3. STOCK SUBJECT TO THE PLAN
3.1 Authorized Stock. Subject to adjustment as provided in this Section,
the aggregate number of shares of Stock subject to an Award under the
Plan shall not exceed 20% of the shares of Stock outstanding on the date
of grant; provided, however, that if warrants, options, and rights of
the Corporation have been issued and are outstanding to persons other
than the Corporation's directors, officers, and employees at the time of
grant, then the aggregate number of shares of Stock subject to an Award
shall not exceed 15% of the shares of Stock outstanding on the date of
grant unless and until such warrants, rights and options issued to such
other persons have been exercised or have expired. Stock delivered
under the Plan may consist, in whole or in part, of authorized and
unissued shares or treasury shares. Upon approval by the Board of
Directors and subject to any applicable regulations and restrictions,
the Corporation may from time to time acquire shares of Stock in the
open market upon such terms as it deems appropriate for reserve in its
treasury in connection with exercises hereunder.
3.2 Effect of Expirations. In the event that any Award granted under the
Plan expires, is canceled or terminates without exercise, the shares of
Stock no longer subject to such Award shall be available to be rewarded
under the Plan.
3.3 Adjustments in Authorized Shares. In the event of any merger,
reorganization, consolidation, capitalization, separation, liquidation,
stock dividend, stock split, share combination, or other change in the
corporate structure of the Corporation affecting the number of shares
of Stock or the kind of shares or securities, an appropriate and
proportionate adjustment shall be made in the number and kind of shares
that may be delivered under the Plan, and in the number and kind of or
price of shares subject to outstanding Awards; provided that the number
of shares subject to any Award shall always be a whole number. Any
adjustment of an Incentive Stock Option under this Section shall be
made in such a manner so as not to constitute a "modification" within
the meaning of section 424(h)(3) of the Code.
3.4 Limitation on Grants. Grants of Options in any one calendar year to
any individual shall be limited to Options to purchase no more than
300,000 shares of Stock.
3.5 Limitation on Outside Director Grants. The number of shares of Stock
subject to an Outside Director Option granted to an Outside Director
under the Plan shall be equal to 20,000. The aggregate number of
shares of Stock that may be granted to Outside Directors under the Plan
shall not exceed 200,000, excluding any shares or options outstanding
on August 31, 1995.
4. ADMINISTRATION
4.1 The Committee. The Plan shall be administered by the Committee
consisting of not fewer than two Outside Directors who shall be
appointed from time to time by and shall serve at the discretion of the
Board of Directors, shall be "disinterested persons" within the meaning
of Rule 16b-3 ("Rule 16b-3") promulgated pursuant to the provisions of
the Securities Exchange Act of 1934 (the "Exchange Act"), and shall
also be "outside directors" within the meaning of section 162(m) of the
Code. Any Award shall also be approved pursuant to section 57(o) of
the Investment Company Act.

= = = =

• Problems to solve:
1: Duplicate the part of the stock plan text starting with "3.3 Adjustments in" and going on through "of the Code.".
2: Pick up the stock plan text after its final sentence and write a continuation of it.
The listing after this point is not needed.

• Stored data:
= = = =

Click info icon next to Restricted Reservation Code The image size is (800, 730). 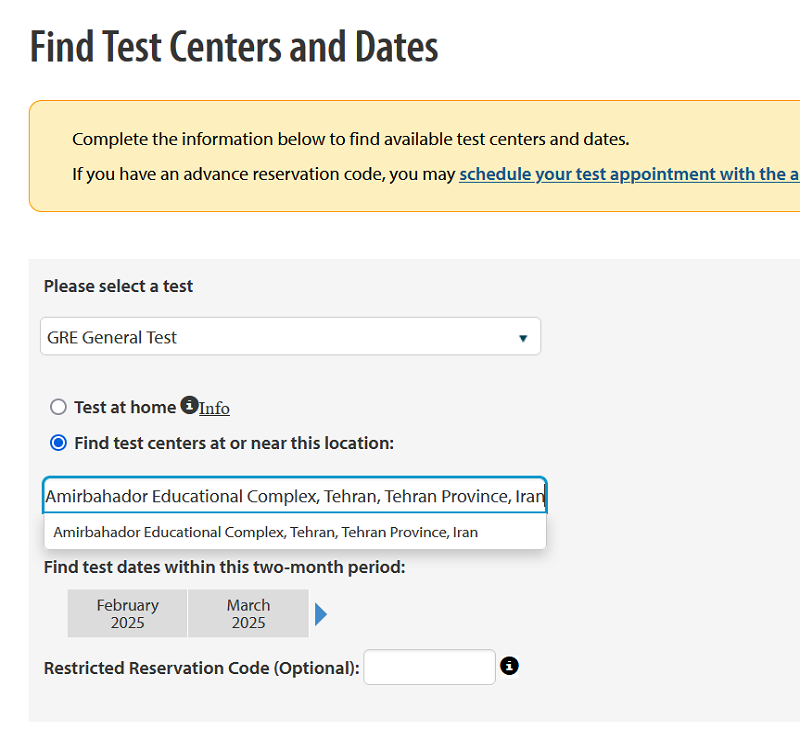pyautogui.click(x=509, y=666)
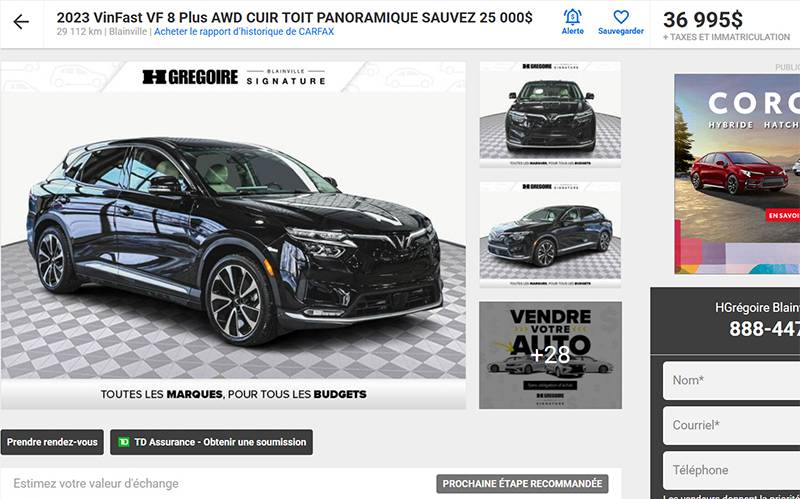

= = = =

• Exercise results:
1:
3.3 Adjustments in Authorized Shares. In the event of any merger,
reorganization, consolidation, capitalization, separation, liquidation,
stock dividend, stock split, share combination, or other change in the
corporate structure of the Corporation affecting the number of shares
of Stock or the kind of shares or securities, an appropriate and
proportionate adjustment shall be made in the number and kind of shares
that may be delivered under the Plan, and in the number and kind of or
price of shares subject to outstanding Awards; provided that the number
of shares subject to any Award shall always be a whole number. Any
adjustment of an Incentive Stock Option under this Section shall be
made in such a manner so as not to constitute a "modification" within
the meaning of section 424(h)(3) of the Code.

2:
4.2 Authority of the Committee. Subject to the provisions of the Plan,
the Committee shall have sole power (i) to construe and interpret the
Plan; (ii) to establish, amend or waive rules and regulations for its
administration; (iii) to determine and accelerate the exercisability of
any Award (other than an Outside Director Option) or the termination of
any Restricted Period under an Award (other than an Outside Director
Option); (iv) to correct inconsistencies in the Plan or in any Award
Agreement or any other instrument relating to an Award; and (v) subject
to the provisions of Section 7, to amend the terms and conditions of any
outstanding Option, to the extent such terms and conditions are within
the discretion of the Committee as provided in the Plan. The Committee,
however, shall have no discretionary authority with respect to Outside
Director Options. Notwithstanding the foregoing, no action of the
Committee may, without the consent of the person or persons entitled to
exercise any outstanding Option or to receive payment of any other
outstanding Award, adversely affect the rights of such person or persons.
4.3 Selection of Participants/Automatic Grants. The Committee shall have
the authority to grant Awards under the Plan from time to time to such
Employees (including officers of the Corporation and any of its
Subsidiaries who are Employees) as the Committee shall determine. In
addition, certain Outside Directors shall automatically receive Outside
Director Options pursuant to Section 6.2 of the Plan.
4.4 Decisions Binding. All determinations and decisions made by the
Committee pursuant to the provisions of the Plan and all related orders
or resolutions of the Board of Directors shall be final, conclusive and
binding on all persons, including the Corporation, Participants and
Participants' estates and beneficiaries.
4.5 Delegation of Certain Responsibilities. The Committee may, in its
sole discretion, delegate to one or more of its members or to one or more
agents the administration of the Plan under this Section 4 as it may deem
advisable. All authority delegated by the Committee under this Section
4.5 shall be exercised in accordance with the provisions of the Plan
and any guidelines for the exercise of such authority that may from
time to time be established by the Committee.
4.6 Procedures of the Committee. All determinations of the Committee
shall be made by not less than a majority of its members present at a
meeting (in person or otherwise) at which a quorum is present, or by
unanimous written consent. A majority of the entire Committee shall
constitute a quorum for the transaction of business. To the fullest
extent permitted by law, no member of the Committee shall be liable,
and the Corporation shall indemnify each Committee member for any act
or omission with respect to his services on the Committee. Service on
the Committee shall constitute service as a director of the Corporation
so that members of the Committee shall be entitled to indemnification
and reimbursement for services as members of the Committee to the same
extent as for services as directors of the Corporation.
5. ELIGIBILITY
Employees of the Corporation and its Subsidiaries who are expected to
contribute to the growth and profitability of the Corporation and its
Subsidiaries, and Outside Directors who have not previously received options
to purchase shares of Stock, are eligible to receive Awards.
6. AWARDS UNDER THE PLAN
6.1 General. Any Award granted under the Plan may be made either alone or
in conjunction with any other Award that may be granted under the Plan.
6.2 Incentive Stock Options/Nonqualified Stock Options/Outside Director
Options.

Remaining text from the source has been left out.